<<<<
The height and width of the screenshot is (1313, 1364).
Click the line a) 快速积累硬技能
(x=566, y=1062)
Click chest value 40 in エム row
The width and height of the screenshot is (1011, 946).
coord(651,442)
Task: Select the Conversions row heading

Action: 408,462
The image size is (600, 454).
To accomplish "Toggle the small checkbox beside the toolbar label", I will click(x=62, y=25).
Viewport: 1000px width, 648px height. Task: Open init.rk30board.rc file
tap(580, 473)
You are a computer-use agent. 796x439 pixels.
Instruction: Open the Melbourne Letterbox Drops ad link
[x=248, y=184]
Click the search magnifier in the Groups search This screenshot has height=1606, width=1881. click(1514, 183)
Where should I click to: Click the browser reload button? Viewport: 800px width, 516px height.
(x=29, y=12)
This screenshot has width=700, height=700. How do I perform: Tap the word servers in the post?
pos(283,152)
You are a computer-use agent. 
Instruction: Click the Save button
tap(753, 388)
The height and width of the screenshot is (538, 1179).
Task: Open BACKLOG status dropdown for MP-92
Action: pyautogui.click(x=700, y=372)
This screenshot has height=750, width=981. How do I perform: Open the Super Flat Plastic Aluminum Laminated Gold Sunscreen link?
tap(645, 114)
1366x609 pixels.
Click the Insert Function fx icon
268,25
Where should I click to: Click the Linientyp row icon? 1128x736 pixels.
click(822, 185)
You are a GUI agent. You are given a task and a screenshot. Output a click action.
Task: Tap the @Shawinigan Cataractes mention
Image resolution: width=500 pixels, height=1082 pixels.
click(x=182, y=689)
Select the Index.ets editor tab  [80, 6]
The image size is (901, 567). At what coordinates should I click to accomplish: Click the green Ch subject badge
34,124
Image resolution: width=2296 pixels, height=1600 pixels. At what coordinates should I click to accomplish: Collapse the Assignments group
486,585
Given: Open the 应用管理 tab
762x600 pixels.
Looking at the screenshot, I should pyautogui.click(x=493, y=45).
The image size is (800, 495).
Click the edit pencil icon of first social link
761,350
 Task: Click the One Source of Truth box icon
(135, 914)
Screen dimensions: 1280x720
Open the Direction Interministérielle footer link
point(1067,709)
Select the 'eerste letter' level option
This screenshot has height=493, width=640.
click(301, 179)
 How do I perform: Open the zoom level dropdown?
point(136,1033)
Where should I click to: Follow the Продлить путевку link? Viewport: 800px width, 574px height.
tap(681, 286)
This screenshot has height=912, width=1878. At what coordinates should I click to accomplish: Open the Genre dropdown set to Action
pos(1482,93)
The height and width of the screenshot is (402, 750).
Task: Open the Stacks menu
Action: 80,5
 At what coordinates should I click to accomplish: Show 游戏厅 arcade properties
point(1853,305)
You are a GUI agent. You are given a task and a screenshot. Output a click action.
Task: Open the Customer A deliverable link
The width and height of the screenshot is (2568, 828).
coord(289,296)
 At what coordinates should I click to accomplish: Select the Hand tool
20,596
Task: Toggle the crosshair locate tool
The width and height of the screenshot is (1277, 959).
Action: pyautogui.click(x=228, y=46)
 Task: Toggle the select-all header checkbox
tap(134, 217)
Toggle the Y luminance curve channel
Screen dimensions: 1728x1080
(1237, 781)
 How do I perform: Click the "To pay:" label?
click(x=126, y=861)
>>>>
*YOUR TASK*:
Pull out every line in the listing above that contains the string "Viewport". Case matters.

*RESULT*:
Viewport: 1000px width, 648px height. Task: Open init.rk30board.rc file
Where should I click to: Click the browser reload button? Viewport: 800px width, 516px height.
Where should I click to: Follow the Продлить путевку link? Viewport: 800px width, 574px height.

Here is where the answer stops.